Conley was worried after she and the girls inhaled smoke because the 10-month-old has a hole in her heart and the two others are asthmatics.

“I’m just in a state of shock that this happened,’’ she said. “I lost everything. Everything was brand-new.’’

Conley's eyes were glued to what remained of the second-floor apartment her family had lived in for the past two years. The two-flat building's upper windows were hollowed out, and a pile of debris sat on the front lawn, just feet from where Conley was standing.

The family was preparing for an all-white dress photo early Sunday afternoon. They didn't realize neighbors were knocking on the building's front door, trying to alert residents about the black smoke creeping from what appeared to be the basement. The family said they didn't hear anything over all the chattering in their apartment and the buzz of the television.

It wasn't until Conley stepped outside to take out the trash that she realized there was a fire.

"The black smoke hit me in the face. I ran to the window, I seen my neighbor, my neighbor started saying, 'Get out, get out, get out,'" she said.

Conley said she rescued her dog, but six cats, who ran and hid amid the commotion, died.

The family was preparing to move and was awaiting the completion of a Section 8 inspection of their soon-to-be home, Conley said. But she fears their belongings, which were all packed in boxes, may have been destroyed by water damage.

The landlord and owner of the home, Rodrigo Arichabala, lives on the building's first-floor unit with his family. While Conley's family members said smoke detectors did not go off, Arichabala said smoke detectors are installed and working.

Members of Conley's family also said the building failed recent inspections.
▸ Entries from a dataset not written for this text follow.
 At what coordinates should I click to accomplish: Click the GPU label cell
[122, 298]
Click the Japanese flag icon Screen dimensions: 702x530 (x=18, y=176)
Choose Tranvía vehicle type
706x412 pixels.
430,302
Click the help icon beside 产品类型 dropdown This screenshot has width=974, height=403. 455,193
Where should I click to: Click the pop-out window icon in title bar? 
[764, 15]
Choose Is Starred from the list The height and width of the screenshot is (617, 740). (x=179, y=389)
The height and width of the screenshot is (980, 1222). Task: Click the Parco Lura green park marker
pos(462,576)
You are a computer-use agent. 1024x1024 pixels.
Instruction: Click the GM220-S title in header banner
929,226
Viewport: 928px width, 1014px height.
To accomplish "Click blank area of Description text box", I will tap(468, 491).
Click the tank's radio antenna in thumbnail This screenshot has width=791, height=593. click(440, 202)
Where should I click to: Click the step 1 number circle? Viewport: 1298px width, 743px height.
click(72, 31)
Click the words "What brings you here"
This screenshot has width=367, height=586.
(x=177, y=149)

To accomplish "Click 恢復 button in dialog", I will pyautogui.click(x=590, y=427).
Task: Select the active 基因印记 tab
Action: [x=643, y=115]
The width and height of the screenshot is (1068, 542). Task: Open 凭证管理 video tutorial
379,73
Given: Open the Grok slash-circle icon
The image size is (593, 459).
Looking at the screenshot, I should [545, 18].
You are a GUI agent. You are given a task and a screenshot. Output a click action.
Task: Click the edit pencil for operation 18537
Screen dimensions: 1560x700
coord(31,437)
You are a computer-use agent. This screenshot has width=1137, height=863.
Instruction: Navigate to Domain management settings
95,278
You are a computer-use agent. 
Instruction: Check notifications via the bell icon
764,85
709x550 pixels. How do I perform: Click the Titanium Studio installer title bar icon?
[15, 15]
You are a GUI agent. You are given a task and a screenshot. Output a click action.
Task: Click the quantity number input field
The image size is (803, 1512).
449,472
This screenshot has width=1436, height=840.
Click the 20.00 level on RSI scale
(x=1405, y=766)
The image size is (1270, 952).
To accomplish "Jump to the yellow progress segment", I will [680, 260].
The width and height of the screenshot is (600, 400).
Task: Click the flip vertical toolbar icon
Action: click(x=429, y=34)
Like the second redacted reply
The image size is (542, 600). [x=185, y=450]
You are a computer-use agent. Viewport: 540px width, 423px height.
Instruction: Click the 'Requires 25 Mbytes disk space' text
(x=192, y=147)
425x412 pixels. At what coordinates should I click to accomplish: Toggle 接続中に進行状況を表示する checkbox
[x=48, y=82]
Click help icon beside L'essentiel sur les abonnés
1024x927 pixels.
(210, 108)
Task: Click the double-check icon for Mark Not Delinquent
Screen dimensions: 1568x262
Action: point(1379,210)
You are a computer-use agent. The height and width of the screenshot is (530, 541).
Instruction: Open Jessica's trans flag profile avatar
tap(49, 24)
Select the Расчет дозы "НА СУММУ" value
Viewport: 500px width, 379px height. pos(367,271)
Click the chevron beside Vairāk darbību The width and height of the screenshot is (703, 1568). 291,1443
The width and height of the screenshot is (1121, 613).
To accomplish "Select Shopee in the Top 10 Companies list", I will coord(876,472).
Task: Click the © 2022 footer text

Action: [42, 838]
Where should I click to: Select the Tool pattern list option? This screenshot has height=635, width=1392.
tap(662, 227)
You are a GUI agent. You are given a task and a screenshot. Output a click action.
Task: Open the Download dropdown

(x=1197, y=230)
Arichabala said the building was in good shape, with the exception of some minor fixes needed in Conley's unit.

A mayday alarm was called when the backdraft occurred as firefighters were searching for victims and putting out the fire on the second floor, Fire Department spokesman Jeff Lyle said.

An EMS Plan I, which automatically sends six ambulances to the scene, was also initiated.

The first calls of the blaze came in at 12:04 p.m., and the first responding firefighters got there at 12:08 p.m., Lyle said. The mayday was called at 12:20 p.m.

"The room lit up around them,'' Lyle said of the injured firefighters, all of whom work at the same firehouse.